Estimating the insurance rates for loss of annual production of grass herbage associated with natural disasters in China
Xing-peng Liu A D , Ji-quan Zhang A , Wei-ying Cai B and Yu-long Bao CA School of Environment, Natural Disaster Research Institute, Northeast Normal University, Changchun, Jilin, 130117, P. R. China.
B College of Tourism, Changchun University, Changchun, Jilin 130607, P. R. China.
C College of Geographical Science, Inner Mongolia Normal University, Hohhot, Inner Mongolia, 010020, P. R. China.

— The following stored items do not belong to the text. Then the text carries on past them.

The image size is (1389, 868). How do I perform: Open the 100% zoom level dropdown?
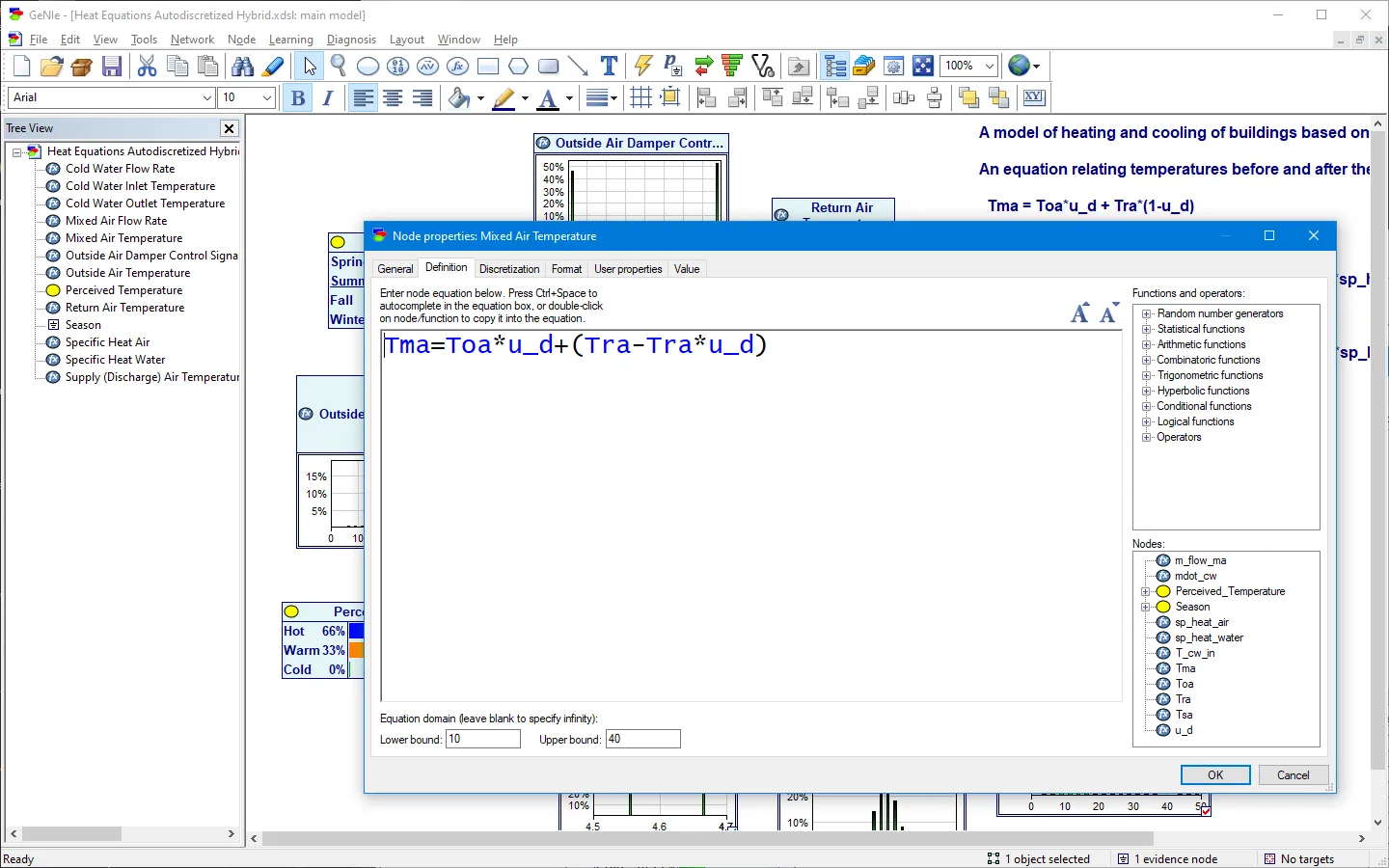click(969, 66)

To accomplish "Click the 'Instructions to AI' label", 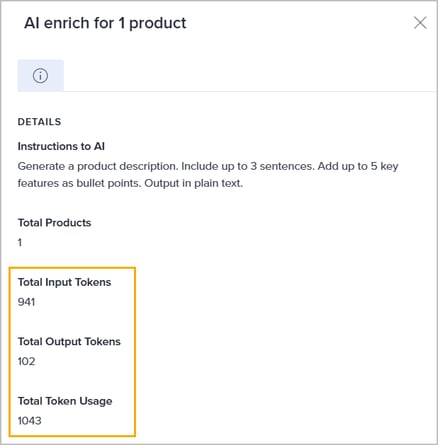I will point(61,146).
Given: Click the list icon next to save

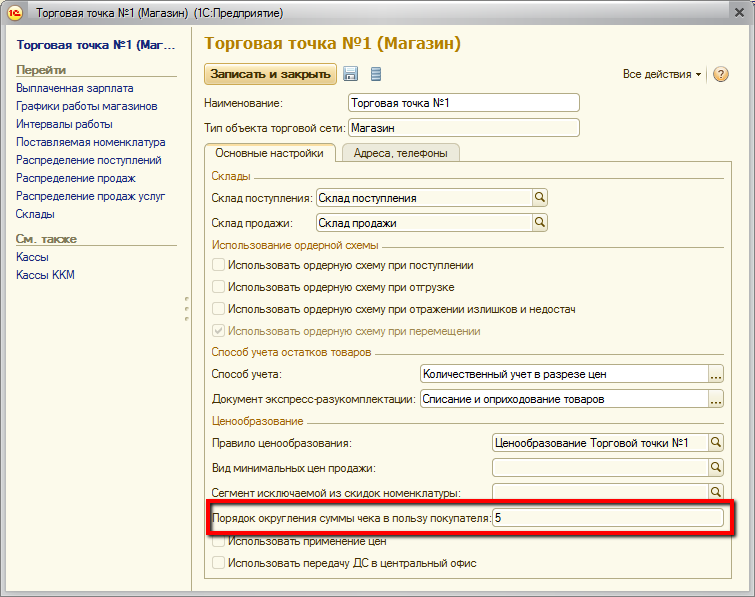Looking at the screenshot, I should click(376, 74).
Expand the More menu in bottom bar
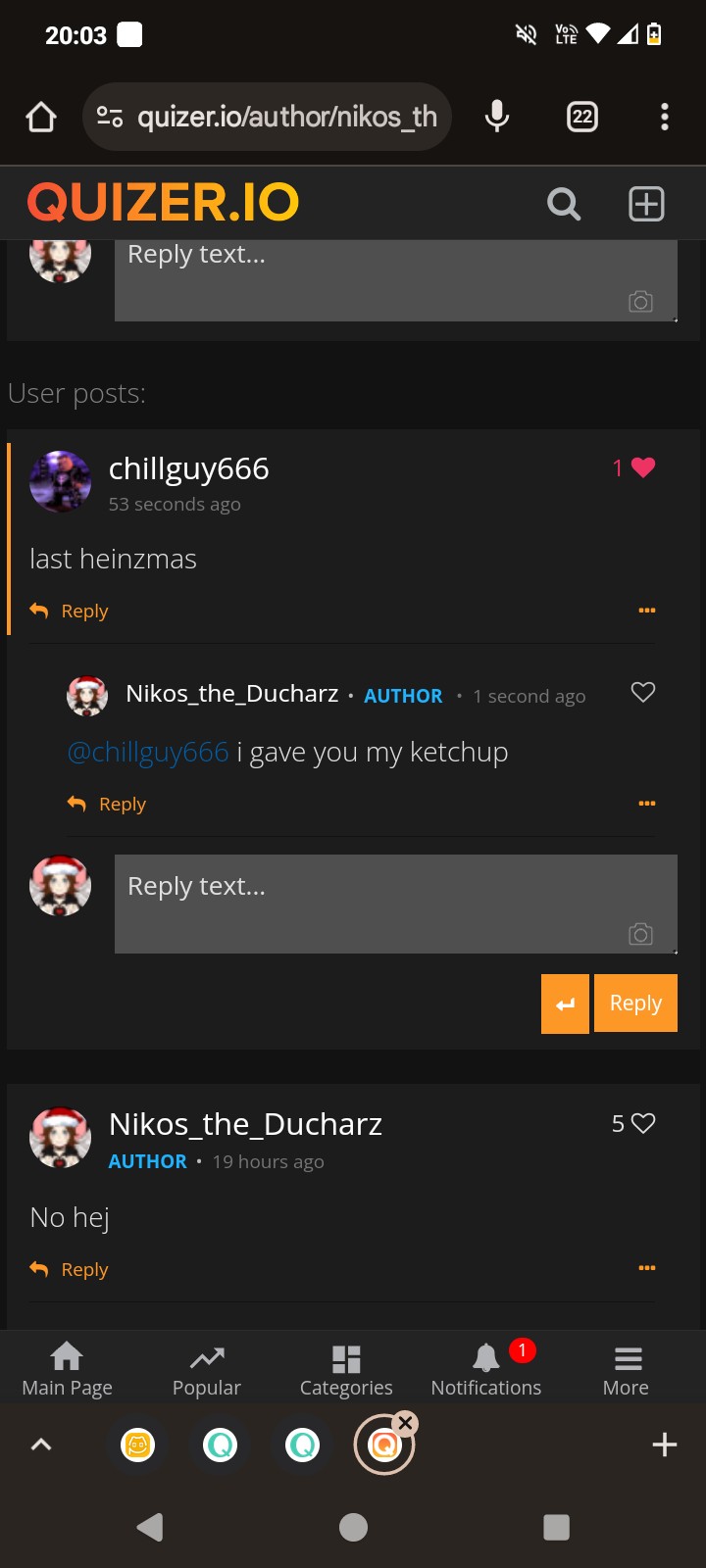 pos(627,1369)
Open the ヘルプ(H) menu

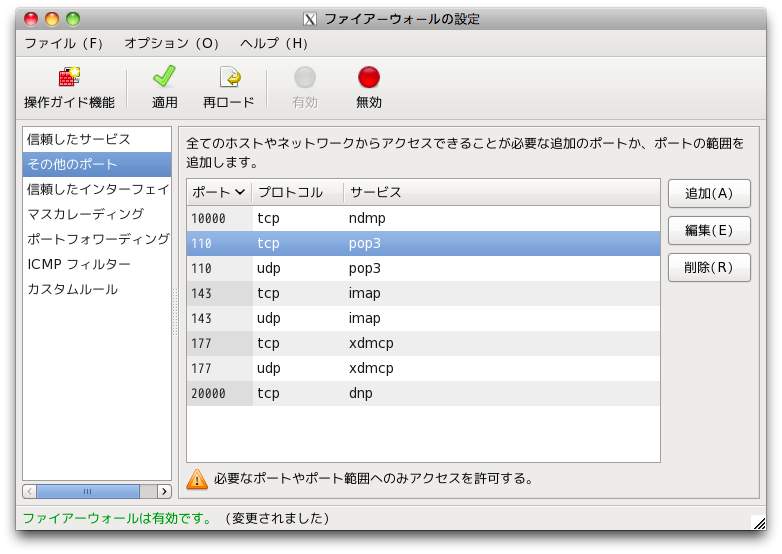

D Corresponding author. Email: liuxp912@nenu.edu.cn
The Rangeland Journal 37(2) 139-146 https://doi.org/10.1071/RJ14040
Submitted: 14 February 2014 Accepted: 11 February 2015 Published: 13 March 2015
Abstract
Grasslands in many parts of China are vulnerable to natural disasters which can bring large economic losses to pastoralists. As an effective method to manage the risk, insurance has gradually become an important means used in the management of grassland disasters. Because of insufficient statistical data on annual production of grass herbage, insurance-rate-making has become the core challenge in grassland insurance programs in China. Taking Xilingol League in Inner Mongolia as the study area, by analysing the correlations of different vegetation indices with annual production of grass herbage, a spatial Normalised Difference Vegetation Index (NDVI) based insurance rate was estimated for the loss of annual production of grass herbage in three steps: (i) the annual NDVIs in mid-to-late August were obtained using Moderate Resolution Imaging Spectroradiometer (MODIS) products and, applying a relationship developed between remote-sensing data and measured grass herbage mass, annual production of grass herbage was estimated, (ii) the Relative Fluctuation Production (RFP) was estimated from trend and fluctuating data on the annual production of grass herbage, and (iii) applying kernel density estimation, the insurance rate of loss of annual production of grass herbage was calculated based on the RFP in each cell of the study area. This approach to estimating the insurance rate for loss of annual production of grass herbage associated with natural disasters can improve the ability of pastoralists to manage their grasslands more effectively.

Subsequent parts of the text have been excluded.